Northeastern Section - 49th Annual Meeting (23–25 March)

Paper No. 8
Presentation Time: 4:10 PM


NIU, Danielle, Department of Earth Sciences, Dartmouth College, Hanover, NH 03755, RENOCK, Devon, Department of Earth Sciences, Dartmouth College, Fairchild Science Center, HB 6105, Hanover, NH 03755, WHITEHOUSE, Martin J., Department of Geosciences, Swedish Museum of Natural History, Stockholm, SE-104 05, Sweden and SHARMA, Mukul, Earth Sciences, Dartmouth College, 6105 Fairchild Hall, Hanover, NH 03755,

Devonian Marcellus Shale (ca. 384 Ma) drill core from Beaver Meadows, NY shows ellipsoid-shaped grains with compositions that range from pure barite to intermediate barite-pyrite to pure pyrite over a depth of a mm to cm in the sample. Mineralogical characterization correlated with in-situ S isotope analysis (Secondary Ion Mass Spectrometry, or SIMS) was performed to better understand the diagenetic conditions under which these grains formed.
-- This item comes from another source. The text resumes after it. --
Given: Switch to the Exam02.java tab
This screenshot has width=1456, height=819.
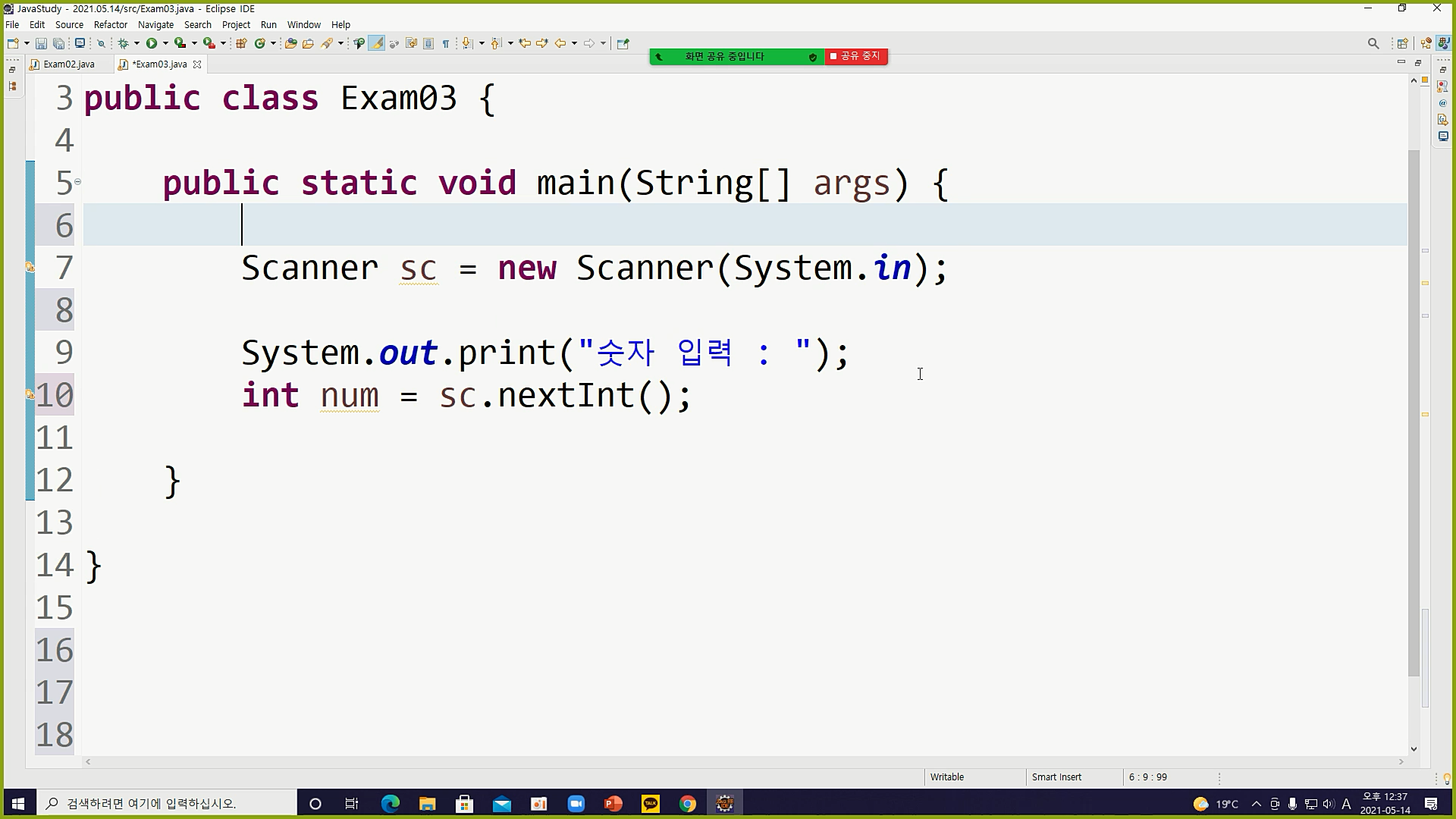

Grain sizes as well as the replacement texture present in grains containing barite and pyrite suggest pyrite replacement of diagenetic barite. The median δ34S of the coexisting barite and pyrite are 63.82 ± 0.45‰ and 1.69 ± 0.34‰, respectively. The median Δsulfate-sulfide= 62.13‰ is greater than the 2-46‰ fractionation associated with bacterial sulfate reduction. Mass balance calculations indicate that an additional sulfur source with δ34S= −16.4‰ must mix with the sulfate to produce the lighter coexisting pyrite and maintain the grain’s volume. Seventy-seven percent of the coexisting pyrite’s sulfur derives from this source with the remaining 23% coming from the replaced barite. Based on our results, we suggest the following model for the formation of the observed barite-pyrite grains in Marcellus Shale: 1) dissolution of biogenic barite below the sulfate-methane transition zone (SMTZ) due to the depletion of pore water sulfate, 2) Ba2+ transport and reprecipitation of barite (authigenic) at the SMTZ, 3) burial of authigenic barite and partial dissolution below the SMTZ, 4) movement of the SMTZ (possibly due to variable methane flux) below the depth of the partially dissolved barite, and 5) precipitation of pyrite in the pore volume created by barite dissolution. The proposed model suggests that the ellipsoid-shaped grains containing barite and pyrite form at the SMTZ. The preservation of authigenic barite fronts suggests the presence of a SMTZ, and thus oxic or suboxic conditions in the water column during early diagenesis.